I tried to validate whether the batch effects in my rna-seq experiment are real or not. You can find more info regarding the experiment in this post.
Shortly: Because of different time points when preparing the RNA and libraries I assumed that I have 3 potential batch effects in total.
I used svaseq from the sva-package to accomplish this. During the procedure I was wondering about some details.
using the function num.sv led to 10 estimated surrogate variables. Interestingly, svaseq blow up with the following error:
error in density.default(x, adjust = adj) : 'x' contains missing valuesUsing 9 variables worked fine. Has someome an idea what is going on? I checked my matrix and it does not contain any NA's.
Edit (20160705): It seems that the function num.sv() from sva has a bug. I tried it on several experiments and svaseq() always spit out the same error. If I defined the n.sv-argument within svaseq as
num.sv-1, it always works perfectly fine.
If one does not use num.sv and because of that does not supply a number to the n.sv-argument of svaseq, it estimates the number of surrogate variables for its own. Interestingly this differs completely from the num.sv function because in my case I got 6 instead of 10 surrogate variables which confused me a bit. Can someone explain this difference?

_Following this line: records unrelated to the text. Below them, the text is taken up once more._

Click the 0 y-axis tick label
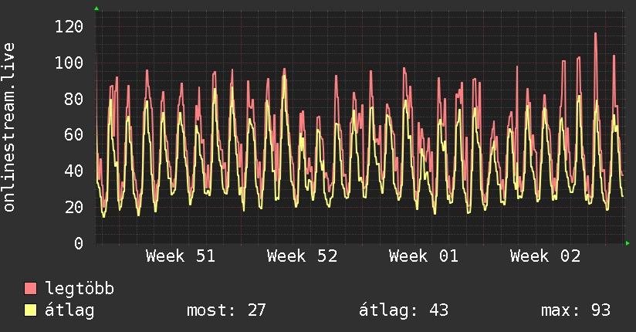 (78, 243)
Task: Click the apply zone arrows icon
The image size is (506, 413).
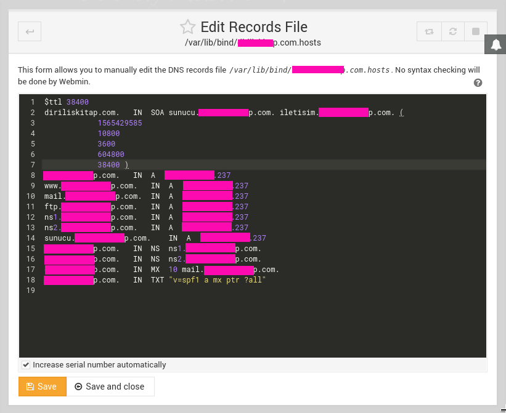Action: 428,31
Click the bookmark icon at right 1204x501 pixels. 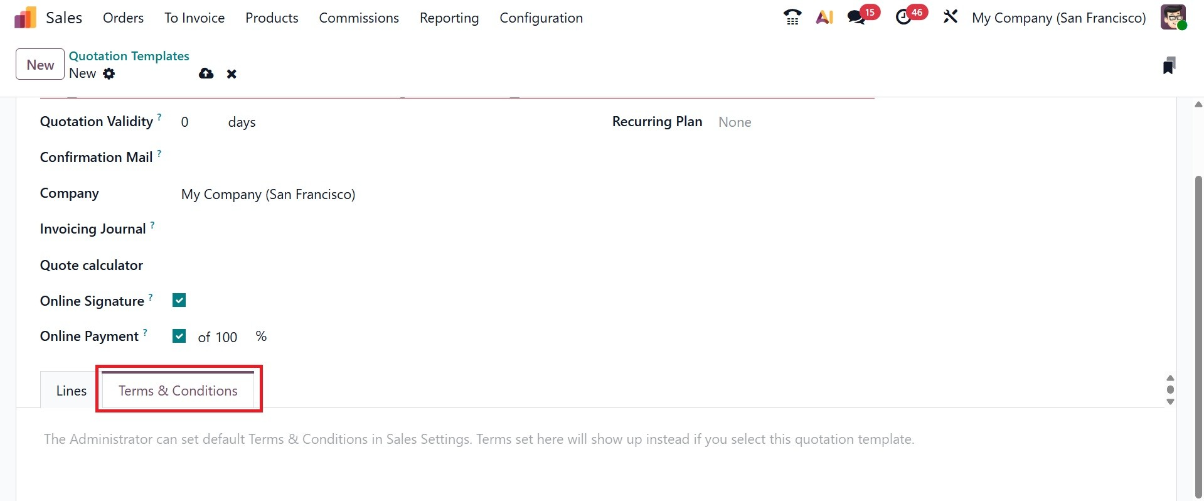click(1169, 65)
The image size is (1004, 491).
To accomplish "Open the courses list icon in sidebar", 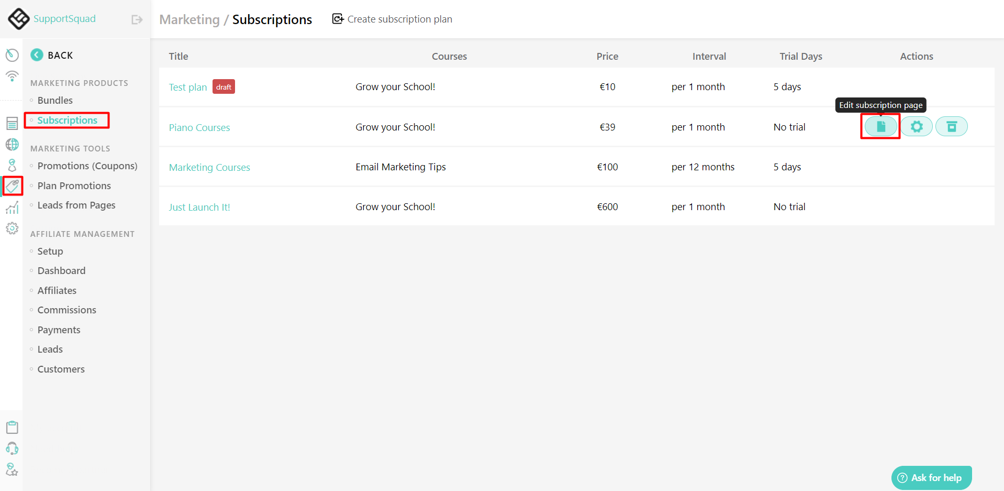I will click(x=12, y=123).
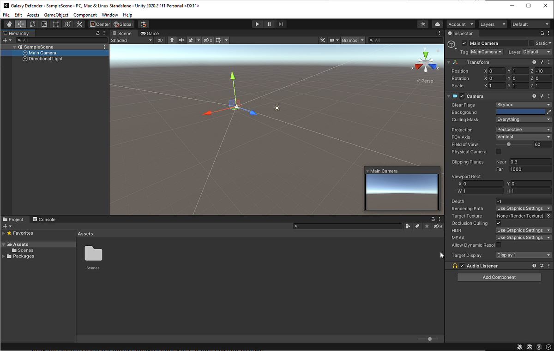The width and height of the screenshot is (554, 351).
Task: Disable Occlusion Culling on the camera
Action: pos(498,223)
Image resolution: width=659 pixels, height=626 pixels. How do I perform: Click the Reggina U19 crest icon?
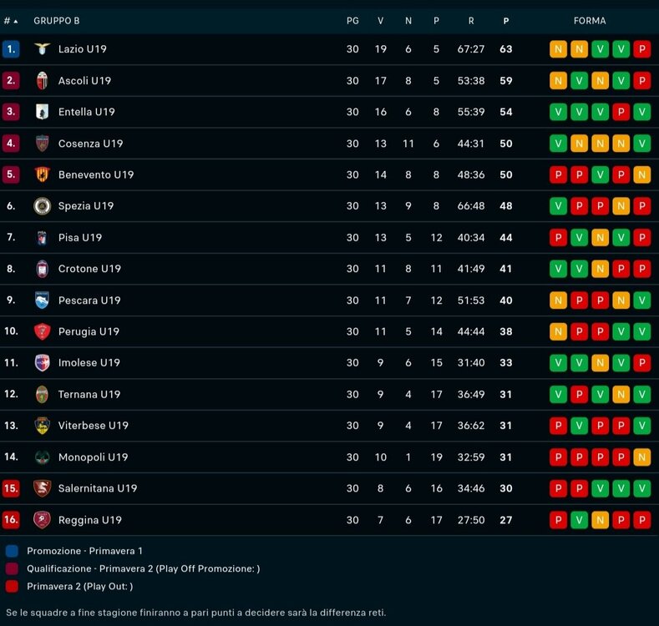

Using my own estimated batch effects and the 9 surrogate variables estimated by num.sv (9 because 10 didn't work so far -> as described above) led to the same biggest hit. So both result lists are different but e.g. the top hit is the same and there are also a lot of other overlaps. Thinking very naive I would say this is a good hint, that svaseq found my batch-effects in a proper way and that they are real. I mean my batch effects are factors and the sv's from svaseq are continuous. It is unlikely that both models will give me the same top hit by chance, isn't it? What would you think?
I also tried to associate my batch effects with the estimated ones by svaseq. Unfortunately, the power is to low to get reliable results. I checked some plots (box plots, stripcharts) and here the association between the batch-effects and the SV's is visible but not fully convincing.